Amen girl, I remember Hubs coming home and telling me that he had been given a 10% raise only to come home two days later and say his position was going to be terminated and there was no relection of the raise in his paycheck or employee records. To say I raged at God would be an understatement...to say He put me back in my place would also be an understatement. I cling to this scripture from Romans "We know that all things work together for the good of those who love God-those whom he has called according to his plan."

Mrs. A said...

Praying for you sweet Leah I'm so thankful that you are so strong and have such reliance on your faith many in your shoes can't and don't handle these types of situations with the grace and faith that you have shown.

Krystie said...

Oh Leah, I'm so sorry for all the negatives things that have been happening to you and your family. I know they're not easy, and sometimes it's hard to see past them into the future. You have a future, a good one. Just keep your head up and keep looking.

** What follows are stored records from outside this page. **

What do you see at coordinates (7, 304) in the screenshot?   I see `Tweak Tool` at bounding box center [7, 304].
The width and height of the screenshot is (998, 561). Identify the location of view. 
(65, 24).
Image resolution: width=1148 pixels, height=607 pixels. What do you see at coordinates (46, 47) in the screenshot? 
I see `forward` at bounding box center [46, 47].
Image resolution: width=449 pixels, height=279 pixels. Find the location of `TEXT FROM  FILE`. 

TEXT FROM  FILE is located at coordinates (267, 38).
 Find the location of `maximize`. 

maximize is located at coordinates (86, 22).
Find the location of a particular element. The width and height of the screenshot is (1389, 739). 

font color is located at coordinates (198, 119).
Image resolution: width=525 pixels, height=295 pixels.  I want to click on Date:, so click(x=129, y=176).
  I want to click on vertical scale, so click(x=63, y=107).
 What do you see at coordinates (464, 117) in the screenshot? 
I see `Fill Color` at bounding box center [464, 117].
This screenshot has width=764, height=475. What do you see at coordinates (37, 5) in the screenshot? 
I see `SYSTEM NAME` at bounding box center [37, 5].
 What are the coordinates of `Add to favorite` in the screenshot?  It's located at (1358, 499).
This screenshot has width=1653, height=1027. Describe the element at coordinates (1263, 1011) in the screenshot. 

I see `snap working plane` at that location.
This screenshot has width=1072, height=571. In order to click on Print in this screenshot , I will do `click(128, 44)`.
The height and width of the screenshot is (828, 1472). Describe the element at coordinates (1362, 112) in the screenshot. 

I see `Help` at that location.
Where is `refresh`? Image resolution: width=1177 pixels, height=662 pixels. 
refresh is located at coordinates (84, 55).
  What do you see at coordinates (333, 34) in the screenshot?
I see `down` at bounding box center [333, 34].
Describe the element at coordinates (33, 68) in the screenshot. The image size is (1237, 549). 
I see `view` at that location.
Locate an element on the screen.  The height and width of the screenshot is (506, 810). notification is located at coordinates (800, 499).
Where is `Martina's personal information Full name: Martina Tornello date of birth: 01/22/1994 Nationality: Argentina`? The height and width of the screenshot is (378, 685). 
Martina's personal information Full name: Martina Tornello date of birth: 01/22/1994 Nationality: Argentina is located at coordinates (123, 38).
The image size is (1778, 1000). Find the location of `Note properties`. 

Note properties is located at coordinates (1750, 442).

Also, have you seen the secret? if not, watch it. It's amazing how it will change your way of thinking.

Cari said...

You have certainly had a very tough go of it lately but your faith in God inspires me.

Wishing you the best!

Bekah said...

Its so tough when God bodychecks you...needed but TOUGH. Praying for you!

I'm Molly said...

I'm trying to see God's work in our current situation. I'm not gonna lie. It's tough. Very tough.

But I just keep telling myself if my biggest problem is that we want a bigger house then I am truly blessed.

It's not even something I should be sad about. But I'm stubborn. And if I wanna be mad and stomp my feet like a 5 year old then gosh darn it I will!

Then I usually feel really really bad when I realize God was with me all along. Even through my tantrums.

DianeTaylor said...

Hi Leah - I was so sorry to read this post. I could feel your emotions jump out at me off the screen - and they are all too common for alot of us out here. Sadly I too have found myself in the bathroom, trying to stop my hands from shaking, trying to stop the tears from falling. My husband was out of work for almost a year - and he just now found another job. Our savings have dwindled to below a level where I am comfortable :( I wish I could give you a big hug right now. Yes - it will be ok. We will all be ok - what do we really need in this life? But dang, it would be nice to catch a break once in a while, right? ANd Lord, you, Tony and Isaac deserve a break right now.